The Struggle to Stop AI From Cheating on Tests
New research findings from a Chinese university offer an insight into why generative natural language processing models such as GPT-3 tend to ‘cheat’ when asked a difficult question, producing answers that may be technically correct, but without any real understanding of why the answer is correct; and why they demonstrate little or no ability to explain the logic behind their ‘easy’ answers. The researchers also propose some new methods to make the systems ‘study harder’ during the training phase.
The problem is twofold: firstly, we design systems that attempt to achieve results quickly and with an optimal use of resources. Even where, as with GPT-3, the resources may be considerably greater than the average NLP research project is able to muster, this culture of results-driven optimization still pervades the methodology, because it has come to dominate academic convention.
Consequently, our training architectures reward models that converge quickly and produce apparently apposite responses to questions, even if the NLP model is subsequently unable to justify its response, or to demonstrate how it arrived at its conclusions.
An Early Disposition To Cheat
This occurs because the model learns ‘shortcut responses’ far earlier in the training than it learns more complicated types of knowledge acquisition. Since increased accuracy is often rewarded quite indiscriminately throughout training, the model then prioritizes any approach that will let it answer a question ‘glibly’, and without real insight.

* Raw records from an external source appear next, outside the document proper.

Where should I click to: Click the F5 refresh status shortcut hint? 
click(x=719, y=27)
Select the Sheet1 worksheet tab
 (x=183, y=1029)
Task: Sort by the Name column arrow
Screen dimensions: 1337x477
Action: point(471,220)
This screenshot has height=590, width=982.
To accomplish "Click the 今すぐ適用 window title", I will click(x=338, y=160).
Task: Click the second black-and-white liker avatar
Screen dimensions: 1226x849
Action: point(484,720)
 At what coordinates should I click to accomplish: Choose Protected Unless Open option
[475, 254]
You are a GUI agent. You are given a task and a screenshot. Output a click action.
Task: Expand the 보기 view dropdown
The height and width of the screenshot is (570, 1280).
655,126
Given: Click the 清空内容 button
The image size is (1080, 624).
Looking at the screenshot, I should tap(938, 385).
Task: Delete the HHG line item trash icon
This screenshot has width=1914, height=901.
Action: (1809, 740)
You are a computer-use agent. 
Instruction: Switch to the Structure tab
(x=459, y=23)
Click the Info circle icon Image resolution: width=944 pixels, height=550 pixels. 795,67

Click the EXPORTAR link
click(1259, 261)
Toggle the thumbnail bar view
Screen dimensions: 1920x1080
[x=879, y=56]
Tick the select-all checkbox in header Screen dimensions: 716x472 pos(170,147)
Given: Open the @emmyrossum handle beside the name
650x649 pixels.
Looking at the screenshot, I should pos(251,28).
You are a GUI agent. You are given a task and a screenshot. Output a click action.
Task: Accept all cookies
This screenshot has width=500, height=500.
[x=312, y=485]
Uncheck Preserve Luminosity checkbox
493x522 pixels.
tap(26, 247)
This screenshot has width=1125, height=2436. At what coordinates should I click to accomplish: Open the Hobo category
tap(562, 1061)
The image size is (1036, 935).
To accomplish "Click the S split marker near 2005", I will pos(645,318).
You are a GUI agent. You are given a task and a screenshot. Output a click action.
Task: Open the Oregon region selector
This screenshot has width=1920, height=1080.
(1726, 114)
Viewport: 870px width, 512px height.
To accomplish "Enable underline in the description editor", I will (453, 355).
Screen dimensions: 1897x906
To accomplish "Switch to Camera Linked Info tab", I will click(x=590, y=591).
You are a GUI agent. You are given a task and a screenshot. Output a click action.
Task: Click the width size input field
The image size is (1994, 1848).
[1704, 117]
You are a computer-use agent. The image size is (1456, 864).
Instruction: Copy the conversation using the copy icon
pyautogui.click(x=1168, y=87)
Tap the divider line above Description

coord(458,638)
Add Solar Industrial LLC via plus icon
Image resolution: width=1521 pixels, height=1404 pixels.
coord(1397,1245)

Since shortcut learning will inevitably represent the first successes during training, the session will naturally tend away from the more difficult task of gaining a useful and more complete epistemological perspective, that may contain deeper and more insightful layers of attribution and logic.
Feeding AI The ‘Easy’ Answers
The second problem is that even though recent research initiatives have studied AI’s tendency to ‘cheat’ in this way, and have identified the phenomenon of ‘shortcuts’, there has until now been no effort to classify ‘shortcut’-enabling material in a contributing dataset, which would be the logical first step in addressing what may prove to be a fundamental architectural flaw in machine reading comprehension (MRC) systems.
The new paper, a collaboration between the Wangxuan Institute of Computer Technology and the MOE Key Laboratory of Computational Linguistics at Peking University, tests various language models against a newly annotated dataset which includes classifications for ‘easy’ and ‘hard’ solutions to a possible question.
The dataset uses paraphrasing as a criteria for the more complicated and deep answers, since a semantic understanding is necessary in order to reformulate obtained knowledge. By contrast, the ‘shortcut’ answers can use tokens such as dates, and other encapsulating keywords, to produce an answer that is factually accurate, but without any context or reasoning.
The shortcut component of the annotations features question word matching (QWM) and simple matching (SpM). For QWM, the model utilizes entities extracted from the supplied text data and jettisons context; for SpM, the model identifies overlap between answer sentences and questions, both of which are supplied in the training data.
Shortcut Data Almost ‘Viral’ In Influence In A Dataset
The researchers contend that datasets tend to contain a high proportion of shortcut questions, which make trained models rely on shortcut tricks.
The two models used in the experiments were BiDAF and Google’s BERT-base. The researchers observe that even when trained on dataset variations with a higher proportion of ‘difficult’ questions, both models still perform better on shortcut questions than harder paraphrased questions, despite the small number of examples in the datasets.
This presents ‘shortcut data’ almost in the context of a virus – that there needs to be very little of it present in a dataset in order for it to be adopted and prioritized in training, under conventional standards and practices in NLP.
Proving The Cheat
One method the research uses to prove how the fragility of a shortcut answer is to substitute an ‘easy’ entity word for an anomalous word. Where a shortcut method has been used, the logic of the ‘cheated’ response can’t be provided; but where the answer was provided from deeper context and semantic evaluation of a wider range of contributing text, it’s possible for the system to deconstruct the error and reconstruct a correct answer.
Shortcuts Due To An Economic Imperative
Regarding some of the architectural reasons why shortcuts are so prioritized in NLP training workflows, the authors comment ‘MRC models may learn the shortcut tricks, like QWM, with less computational resources than the comprehension challenges, like identifying paraphrasing’.
This, then, could be an unintended result of standard optimization and resource-preserving philosophies in approaches to machine reading comprehension, and the pressure to obtain results with limited resources in tight time-frames.
The researchers also note:
‘[Since] the shortcut trick can be used to answer most of the training questions correctly, the limited unsolved questions remained may not motivate the models to explore sophisticated solutions that require challenging skills.’
If the paper’s results are subsequently borne out, it would appear that the vast and ever-growing field of data preprocessing may need to consider ‘hidden cribs’ in data as a problem to be addressed in the long-term, or else revise NLP architectures to prioritize more challenging routines for data ingestion.